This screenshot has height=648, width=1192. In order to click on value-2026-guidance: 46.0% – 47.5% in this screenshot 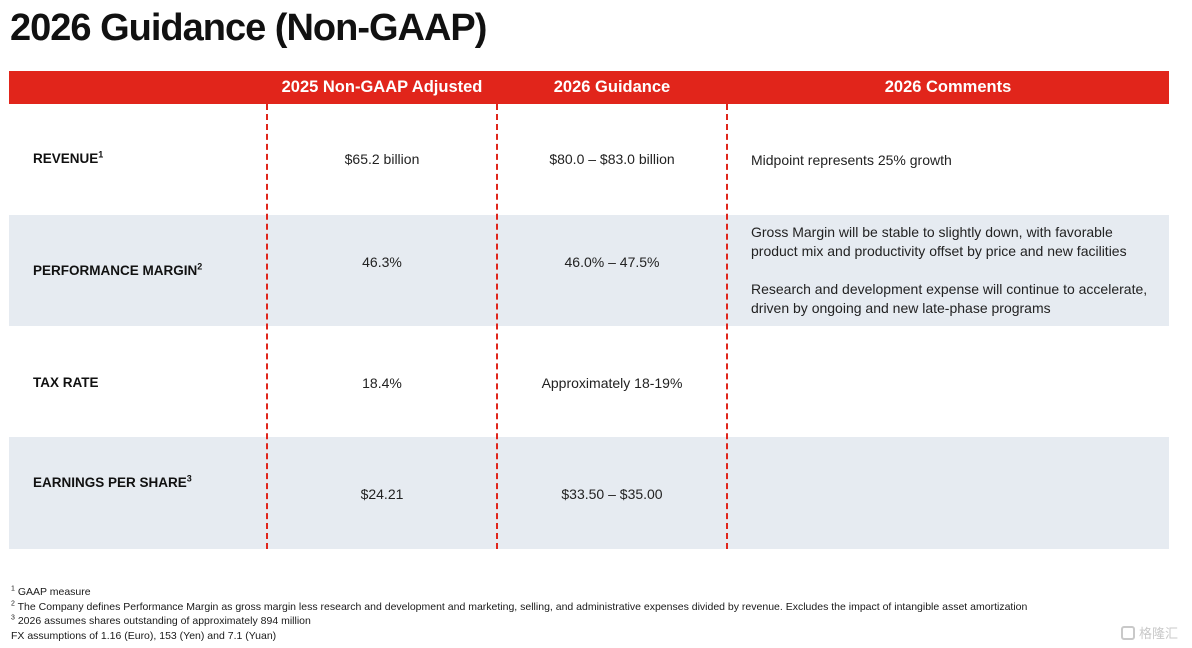, I will do `click(612, 262)`.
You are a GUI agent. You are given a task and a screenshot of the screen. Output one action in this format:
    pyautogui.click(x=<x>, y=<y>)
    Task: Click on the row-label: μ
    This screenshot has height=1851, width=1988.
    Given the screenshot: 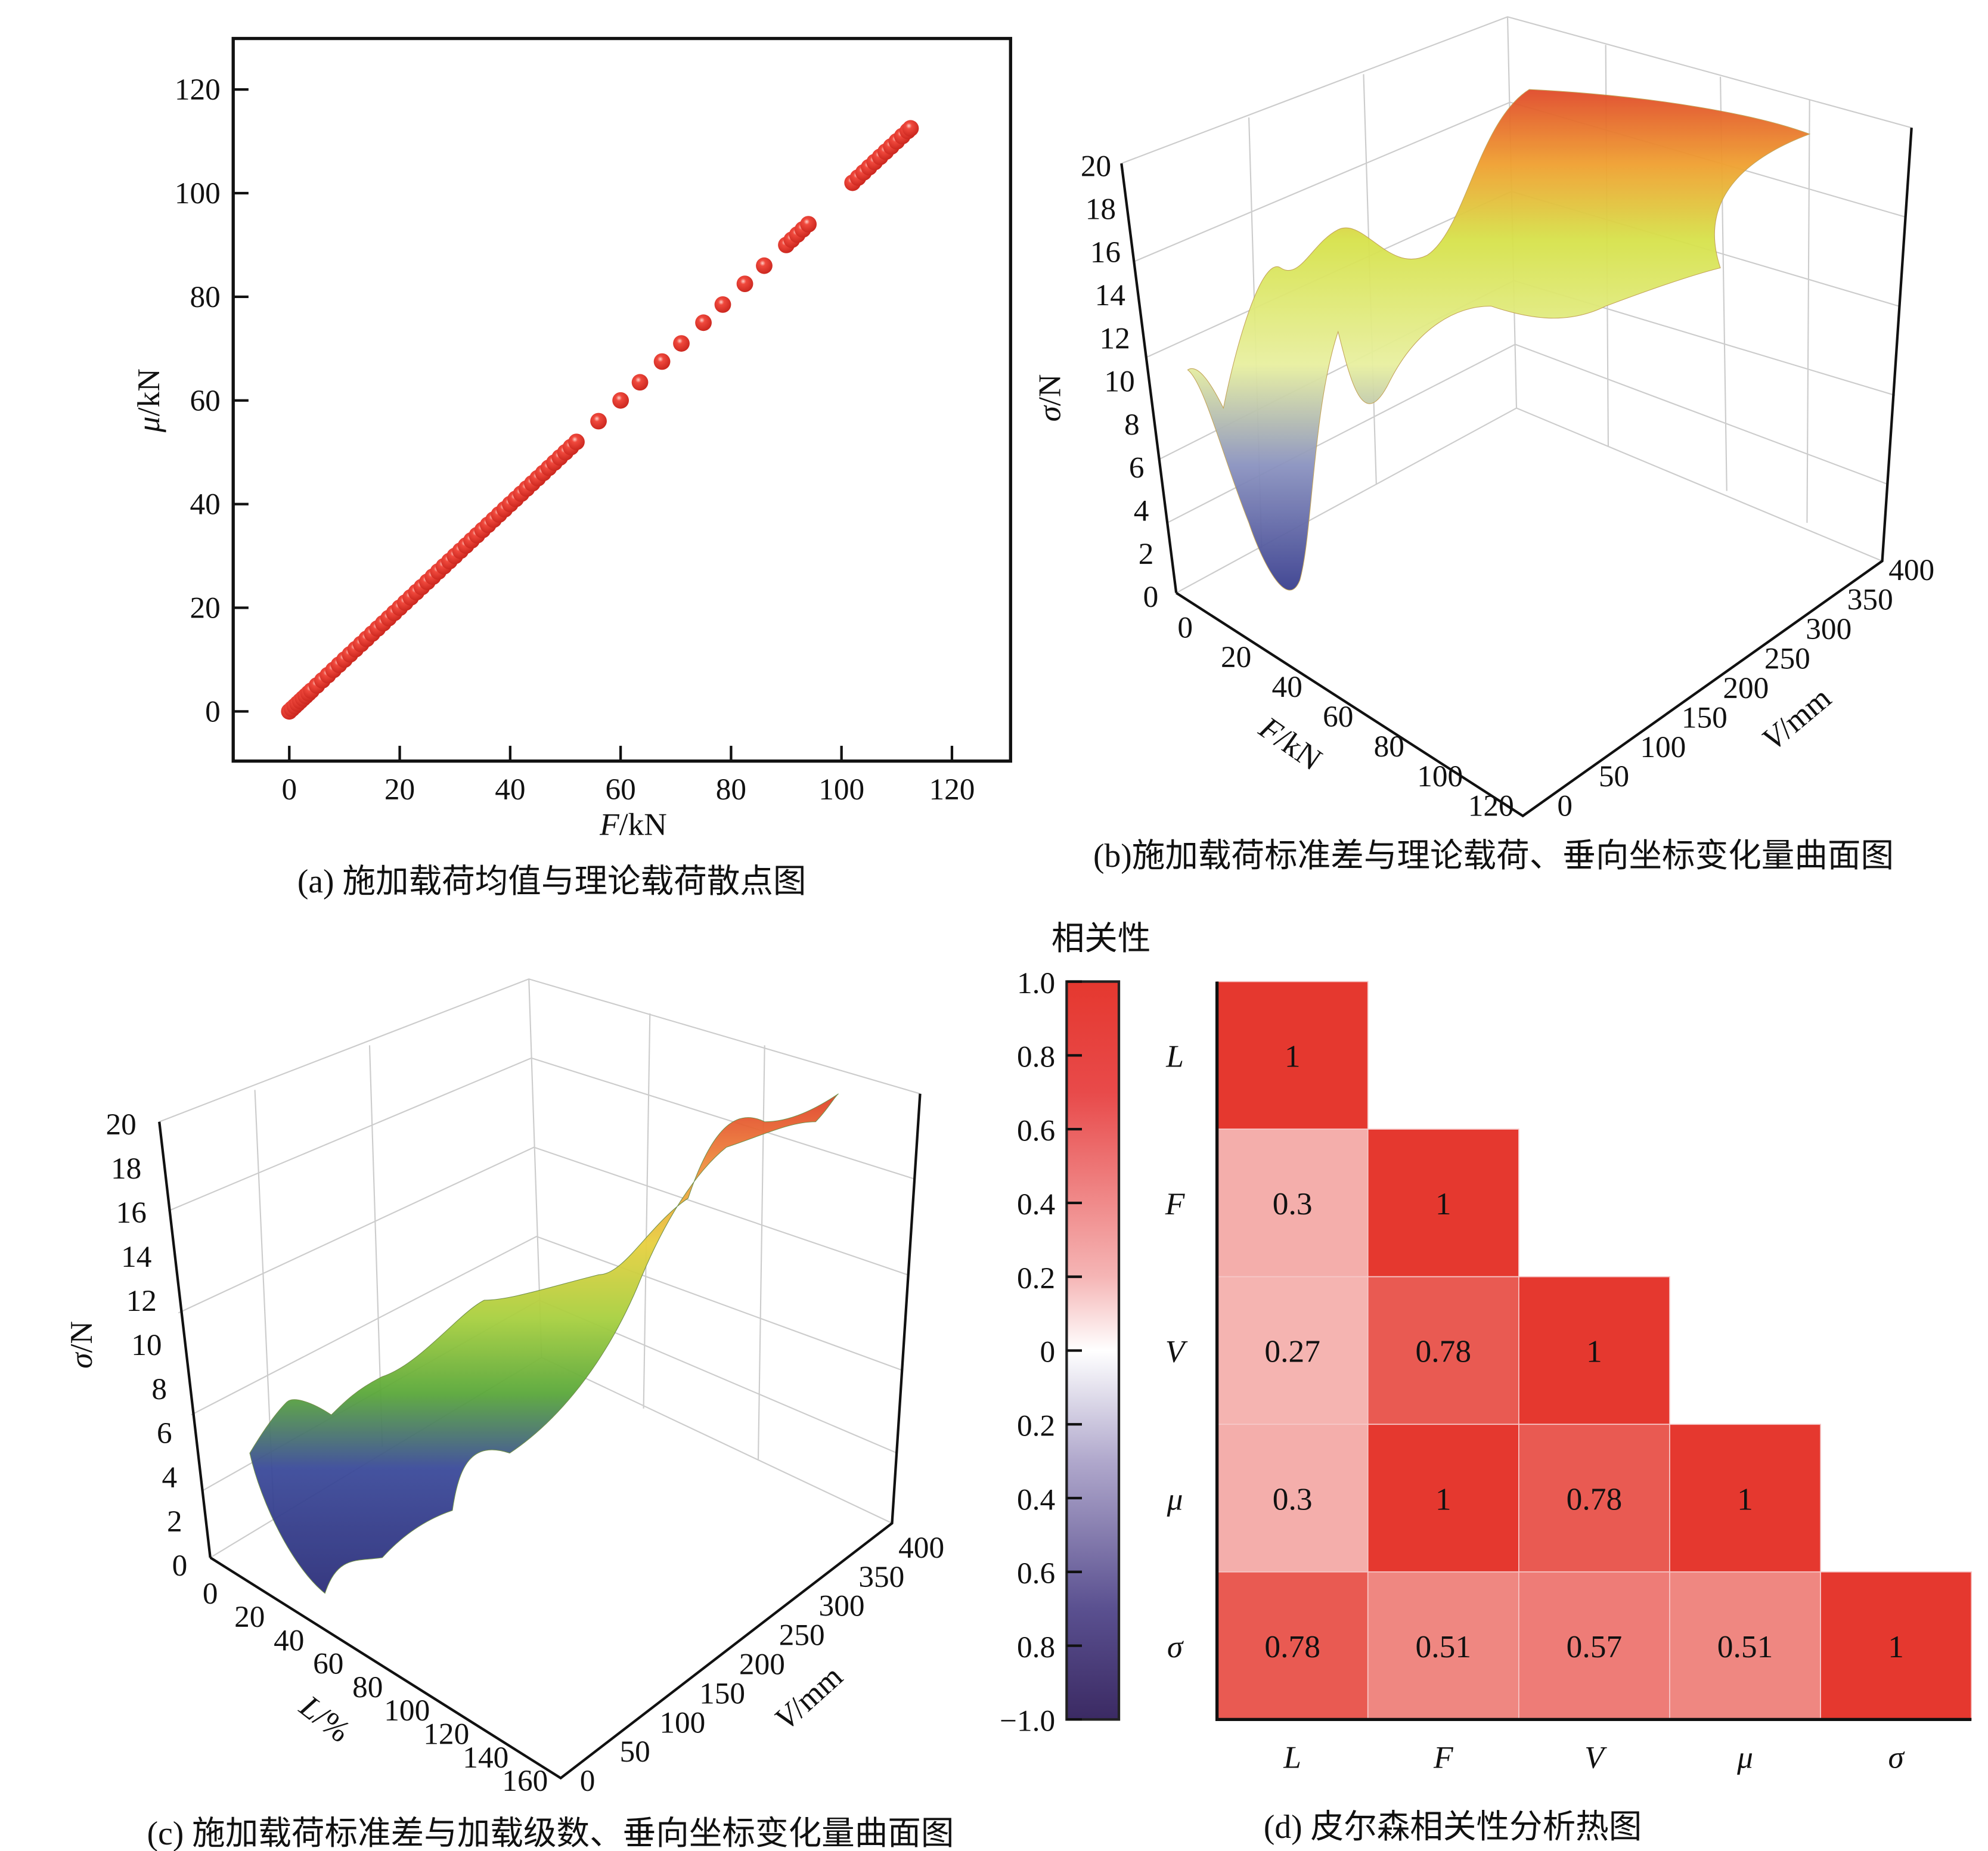 What is the action you would take?
    pyautogui.click(x=1175, y=1499)
    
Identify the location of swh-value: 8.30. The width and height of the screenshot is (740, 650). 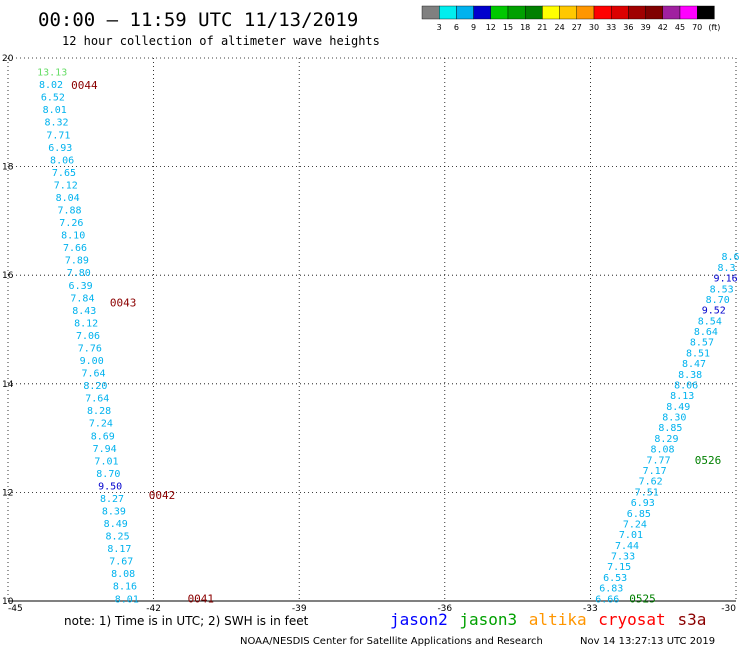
=====
What is being asked: Copy the part of the records that opens with the line containing "You are a GUI" and closes with the line containing "This screenshot has height=1851, width=1988.", including both of those lines.

Output:
You are a GUI agent. You are given a task and a screenshot of the screen. Output one action in this format:
    pyautogui.click(x=<x>, y=<y>)
    Task: Click on the row-label: μ
    This screenshot has height=1851, width=1988.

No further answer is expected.